Task A:
Please answer these questions about the quantum computing patent excerpt, one answer per line, marked the same way:
(i) Which physical systems does the excerpt list as being explored for use in quantum computing?
(ii) What does a decoder take as its input?
(iii) On what date was U.S. patent application Ser. No. 18/329,377 filed?
Task B: Continue the quantum computing patent excerpt from the point where it stops.

─── Article ───

Detailed Description

Complete technical specification and implementation details from the patent document.

This application is a continuation application and claims priority under 35 U.S.C. § 120 to U.S. patent application Ser. No. 18/329,377, filed on Jun. 5, 2023. The disclosure of the foregoing application is incorporated herein by reference in its entirety for all purposes.

This specification relates to quantum computing.

Quantum computing provides a means to solve certain problems that cannot be solved in a reasonable period of time using conventional classical computers. These problems include factoring very large numbers into their primes and searching large, unstructured data sets. A number of physical systems are being explored for their use in quantum computing, including ions, spins in semiconductors, and superconducting circuits. However, these systems do not perform sufficiently well to serve directly as computational qubits. For example, single two-state physical systems, which can be used as physical qubits, cannot reliably encode and retain information for long enough to be useful, e.g., due to noise.

Quantum error correction is a technology that can enable a quantum computer to reliably execute a quantum algorithm despite noise afflicting its qubits. A decoder is a key component of quantum error correction schemes whose role is to identify errors faster than they accumulate in the quantum computer. The decoder takes as an input a syndrome, which is measurement data extracted from quantum parity check measurements, and returns as output an estimation of error. Given this estimation, the effect of the error can be reversed. Decoders should be implemented with minimum hardware resources in order to scale to the regime of practical applications of quantum computing.

─── Material supplied ───

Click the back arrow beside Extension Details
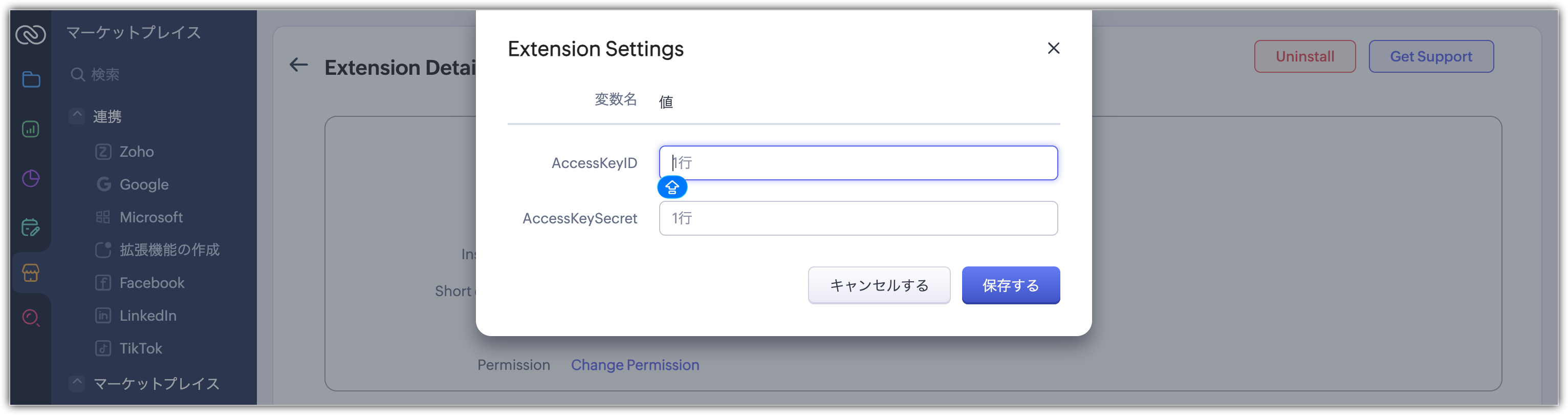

───
─── Material supplied ───

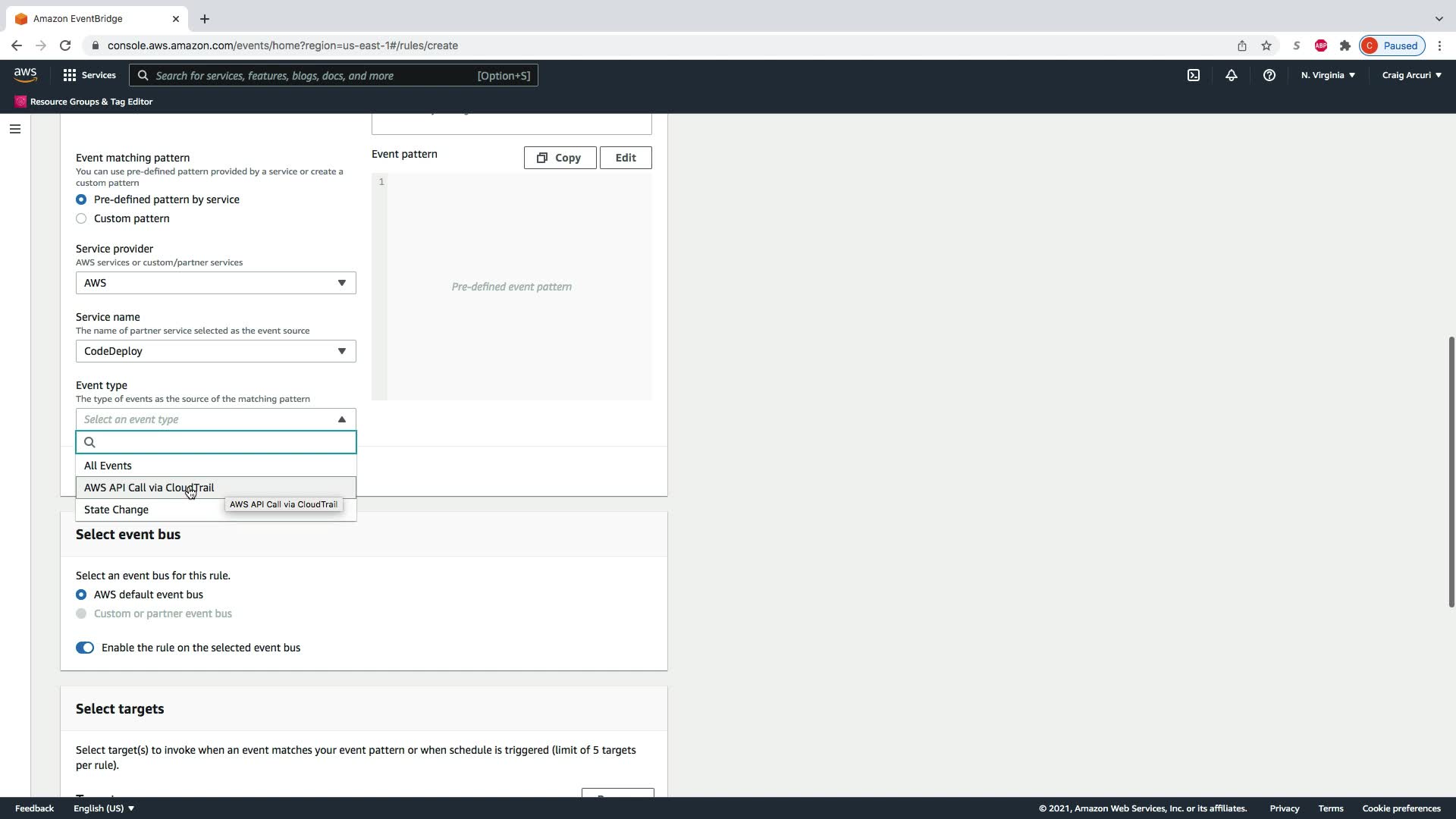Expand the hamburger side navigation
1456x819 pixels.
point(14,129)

───

Task output A:
(i) Ions, spins in semiconductors, and superconducting circuits.
(ii) A syndrome, which is measurement data extracted from quantum parity check measurements.
(iii) Jun. 5, 2023.

Task output B:
This specification describes methods, systems and apparatus for parallel decoding for quantum error correcting codes.

One innovative aspect of the subject matter described in this specification can be implemented in a classical computer system configured to implement a decoding process on measurement data received from a quantum computing system to determine errors in a quantum computation implemented by the quantum computing system, wherein the classical computing system implements: a main thread; multiple worker threads; and a data structure common to each worker thread of the multiple worker threads, wherein the data structure stores data of a dynamic system of disjoint clusters of nodes of a detector graph for the decoding process, wherein: each cluster of nodes comprises a root node that has no ascendant node and one or more descending child nodes, wherein the child nodes include leaf nodes with no descending nodes or one or more descending child nodes; and the data comprises compressed logical flip information of child nodes in each cluster of nodes; wherein during execution of the decoding process, each of the multiple worker threads is configured to, in parallel with each of the other worker threads: obtain, from the main thread, one or more clusters of nodes in the detector graph, wherein each cluster of nodes comprises one or more detection events in the measurement data; and execute the decoding process to modify the one or more clusters of nodes, wherein, for each modification of a cluster, the worker thread updates data in the data structure that corresponds to the cluster under an atomicity primitive.

The classical computer system can be configured to perform particular operations or actions by virtue of having software, firmware, hardware, or a combination thereof installed on the system that in operation causes or cause the system to perform the actions. One or more computer programs can be configured to perform particular operations or actions by virtue of including instructions that, when executed by data processing apparatus, cause the apparatus to perform the actions.

The foregoing and other implementations can each optionally include one or more of the following features, alone or in combination. In some implementations the data structure stores, at a root node of each cluster of nodes, data specifying one or more of: a node type specifier, a parity of detection events in the cluster of nodes, a total size of the cluster of nodes, boundary nodes of the cluster of nodes, a minimum time coordinate, and a maximum time coordinate.

In some implementations the classical computing system further comprises one or more memory regions external to the data structure, wherein each memory region stores a boundary map for a respective cluster of nodes.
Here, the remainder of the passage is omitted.